Melanie Shebel Melanie Shebel -4 years ago 139
Ruby Question

Pulling a URL from a feed using Nokogiri

Let's say I have this in a document:

<entry>
<link rel="replies" type="application/atom+xml" href="http://www.url.com/feeds/1/comments/default" title="Comments"/>
<link rel="alternate" type="text/html" href="http://www.url.com/a_blog_post.html" title="A Blog Post"/>
</entry>

<entry>
<link rel="replies" type="application/atom+xml" href="http://www.url.com/feeds/2/comments/default" title="Comments"/>
<link rel="alternate" type="text/html" href="http://www.url.com/another_blog_post.html" title="Another Blog Post"/>
</entry>


I am trying to use Nokogiri to pull the urls for each of the blog posts, but I am apparently going about it all wrong (I'm new to programming and having trouble understanding nokogiri)

Here's what I have:

require 'nokogiri'
require 'open-uri'

def get_posts(url)
posts = []
doc = Nokogiri::HTML(open(url))
doc.css('entry.alternate').each do |e|
puts e['href']
posts << e['href']
end
return posts
end

puts "Enter feed url:"
url = gets.chomp
posts = get_posts(url)
puts posts.to_s


Any help would be great! I started this little thing to better learn to program, but I'm stuck. My output currently is
[]

Answer Source

Your CSS selector is wrong, entry.alternate would select all entry elements with alternate class (that is something like <entry class="alternate" />).
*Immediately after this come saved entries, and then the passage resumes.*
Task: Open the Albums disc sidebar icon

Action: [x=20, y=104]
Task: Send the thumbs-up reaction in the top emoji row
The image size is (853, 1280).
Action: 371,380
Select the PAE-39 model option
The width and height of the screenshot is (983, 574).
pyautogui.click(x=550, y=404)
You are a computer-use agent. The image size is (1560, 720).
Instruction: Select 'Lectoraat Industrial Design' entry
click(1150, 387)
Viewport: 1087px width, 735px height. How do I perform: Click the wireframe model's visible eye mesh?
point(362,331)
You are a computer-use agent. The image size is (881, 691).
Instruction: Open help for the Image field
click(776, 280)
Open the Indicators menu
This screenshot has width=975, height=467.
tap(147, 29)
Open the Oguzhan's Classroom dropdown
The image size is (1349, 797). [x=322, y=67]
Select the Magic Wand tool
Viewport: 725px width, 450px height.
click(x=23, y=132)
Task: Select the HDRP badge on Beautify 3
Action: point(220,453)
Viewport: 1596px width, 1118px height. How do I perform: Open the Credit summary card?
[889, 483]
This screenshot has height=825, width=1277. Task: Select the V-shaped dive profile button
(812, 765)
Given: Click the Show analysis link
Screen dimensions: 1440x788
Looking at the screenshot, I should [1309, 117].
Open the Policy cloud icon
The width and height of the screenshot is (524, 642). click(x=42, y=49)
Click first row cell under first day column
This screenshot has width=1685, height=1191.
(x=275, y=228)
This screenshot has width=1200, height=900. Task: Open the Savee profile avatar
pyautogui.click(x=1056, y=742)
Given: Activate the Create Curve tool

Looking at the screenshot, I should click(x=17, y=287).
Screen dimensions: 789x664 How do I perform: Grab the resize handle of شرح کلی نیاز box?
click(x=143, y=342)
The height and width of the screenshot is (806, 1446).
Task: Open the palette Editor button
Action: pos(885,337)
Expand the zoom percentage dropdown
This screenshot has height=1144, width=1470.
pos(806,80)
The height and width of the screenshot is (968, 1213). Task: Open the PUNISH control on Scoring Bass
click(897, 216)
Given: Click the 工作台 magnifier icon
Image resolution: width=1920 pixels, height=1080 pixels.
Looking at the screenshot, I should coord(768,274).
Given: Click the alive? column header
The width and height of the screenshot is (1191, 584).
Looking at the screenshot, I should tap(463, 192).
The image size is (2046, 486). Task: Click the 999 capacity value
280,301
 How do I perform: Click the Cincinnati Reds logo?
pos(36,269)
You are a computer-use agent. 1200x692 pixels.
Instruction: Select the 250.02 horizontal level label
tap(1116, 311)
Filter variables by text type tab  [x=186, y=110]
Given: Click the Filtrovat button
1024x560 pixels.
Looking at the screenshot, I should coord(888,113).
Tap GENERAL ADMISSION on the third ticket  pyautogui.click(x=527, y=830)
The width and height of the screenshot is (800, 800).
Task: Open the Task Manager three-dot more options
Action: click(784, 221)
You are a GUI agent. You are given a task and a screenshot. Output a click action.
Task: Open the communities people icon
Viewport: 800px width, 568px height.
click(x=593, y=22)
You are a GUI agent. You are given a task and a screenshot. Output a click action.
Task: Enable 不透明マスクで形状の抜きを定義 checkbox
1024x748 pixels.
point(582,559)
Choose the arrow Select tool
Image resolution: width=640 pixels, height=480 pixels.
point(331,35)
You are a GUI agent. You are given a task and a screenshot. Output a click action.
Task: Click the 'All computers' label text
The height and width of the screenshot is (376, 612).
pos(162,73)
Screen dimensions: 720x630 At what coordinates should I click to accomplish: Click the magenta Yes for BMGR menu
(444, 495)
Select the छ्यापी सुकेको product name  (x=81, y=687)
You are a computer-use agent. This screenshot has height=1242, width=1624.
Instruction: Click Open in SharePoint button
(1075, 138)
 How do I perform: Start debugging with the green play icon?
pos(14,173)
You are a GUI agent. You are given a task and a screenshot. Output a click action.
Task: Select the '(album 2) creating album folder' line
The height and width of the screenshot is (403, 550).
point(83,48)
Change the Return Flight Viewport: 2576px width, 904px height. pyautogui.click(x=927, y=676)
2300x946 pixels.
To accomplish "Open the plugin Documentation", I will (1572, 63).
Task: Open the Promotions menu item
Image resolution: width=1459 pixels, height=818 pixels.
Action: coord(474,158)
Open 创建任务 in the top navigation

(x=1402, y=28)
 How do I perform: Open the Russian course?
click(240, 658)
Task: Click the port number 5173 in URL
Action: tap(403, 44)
I suppose you want to select all link elements that have rel attribute with value of alternate. CSS selector for this is link[rel=alternate]. So change your code like this:

doc.css('link[rel=alternate]').each do |e|
  puts e['href']
  posts << e['href']
end

You can read more about CSS selectors here: http://www.w3.org/TR/CSS2/selector.html.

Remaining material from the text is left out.